Jamie,
As your request, the patch for feature 3) is ready, please review it.
Thanks,
Halton.
On Fri, 2008-02-01 at 09:52 -0500, Jamie McCracken wrote:
> > > 3) Constantly changing files - we should ignore these especially
> > > bittorrent ones. Perhaps keep a small size-limited stack of
> recently
> > > indexed files and if one of those files has been changed more than
> 10
> > > times in a few minutes we should ignore them until trackerd next
> > > restarts
> >
> > It is like prison rule.
> >
> > Suppose these stack is like:
> >
> > file_name first_change_time change_accounts
> > /a 11111 3
> > /b 22222 8
> > /c 33333 1
> >
> > When a file is changed,
> > if ((current_time - first_change_time) > MAX_DURATION) {
> > first_change_time = current_time
> > } else {
> > change_accounts ++;
> > if (change_accounts < MAX_CHANGE_TIMES) {
> > //reflect this change
> > } else {
> > // ignore this change
> > }
> > }
>
> thats pretty much it but make sure it applies to files only (and not
> emails or conversations)
>
> when we ignore the file - add it to an ignore list in memory. When
> trackerd exits, save that list to file. When trackerd is next
> restarted
> load the list and index the entries and then reset it.
>
> >
> > Stop here if my thinking is totally wrong.
> >
> > If my proto is not wrong, the question is where to have this stack?
> > (1) In memory
> > There will have a long list for all changed files, even it is
> changed
> > only once.
> >
> > (2) In database
> > Add a property for each file in Service table. Could be slower.
>
>
> it would not be slower as such cause we are updating the mtime in that
> table anyhow whenever it changes. However we dont want to do a db
> change
> at this point so (1) would be better for now
>
> >
> > Any idea?
>
> Use a fixed size LIFO stack of 50 items max in memory
>
> you can use a static array if you like or if you prefer the glib
> double
> queue
>
> http://library.gnome.org/devel/glib/unstable/glib-Double-ended-Queues.html)
>
>
> but make sure you pop tail to keep its size limited
Index: trunk/src/trackerd/tracker-utils.h
===================================================================
--- trunk/src/trackerd/tracker-utils.h (revision 1117)
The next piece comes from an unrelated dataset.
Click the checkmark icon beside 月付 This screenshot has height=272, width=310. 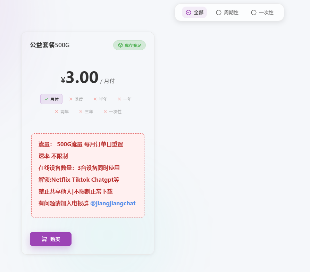(x=47, y=99)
+++ trunk/src/trackerd/tracker-utils.h (working copy)
@@ -197,8 +197,16 @@
EVENT_CACHE_FLUSHED
} LoopEvent;
+
typedef struct {
+ gchar *uri;
+ time_t first_change_time;
+ gint num_of_change;
+} FileChange;
+
+typedef struct {
+
gboolean readonly;
TrackerStatus status;
@@ -339,6 +347,9 @@
/* nfs options */
gboolean use_nfs_safe_locking; /* use safer but much slower external lock file when users home dir is on an nfs systems */
+ /* Queue for recorad file changes */
+ GQueue *file_change_queue;
+
/* application run time values */
gboolean is_indexing;
gboolean in_flush;
@@ -647,6 +658,7 @@
char * tracker_get_status (void);
+void free_file_change (FileChange **user_data);
gboolean tracker_do_cleanup (const gchar *sig_msg);
gboolean tracker_pause_on_battery (void);
Index: trunk/src/trackerd/trackerd.c
===================================================================
--- trunk/src/trackerd/trackerd.c (revision 1117)
+++ trunk/src/trackerd/trackerd.c (working copy)
@@ -333,7 +333,22 @@
}
+void
+free_file_change (FileChange **user_data)
+{
+ FileChange *change = *user_data;
+ g_free (change->uri);
+ change->uri = NULL;
+ change = NULL;
+}
+static void
+free_file_change_queue (gpointer data, gpointer user_data)
+{
+ FileChange *change = (FileChange *)data;
+ free_file_change (&change);
+}
+
gboolean
tracker_do_cleanup (const gchar *sig_msg)
{
@@ -436,6 +451,14 @@
tracker_remove_dirs (tracker->sys_tmp_root_dir);
}
+ /* remove file change queue */
+ if (tracker->file_change_queue) {
+ g_queue_foreach (tracker->file_change_queue,
+ free_file_change_queue, NULL);
+ g_queue_free (tracker->file_change_queue);
+ tracker->file_change_queue = NULL;
+ }
+
g_main_loop_quit (tracker->loop);
exit (EXIT_SUCCESS);
Index: trunk/src/trackerd/tracker-db.c
===================================================================
--- trunk/src/trackerd/tracker-db.c (revision 1117)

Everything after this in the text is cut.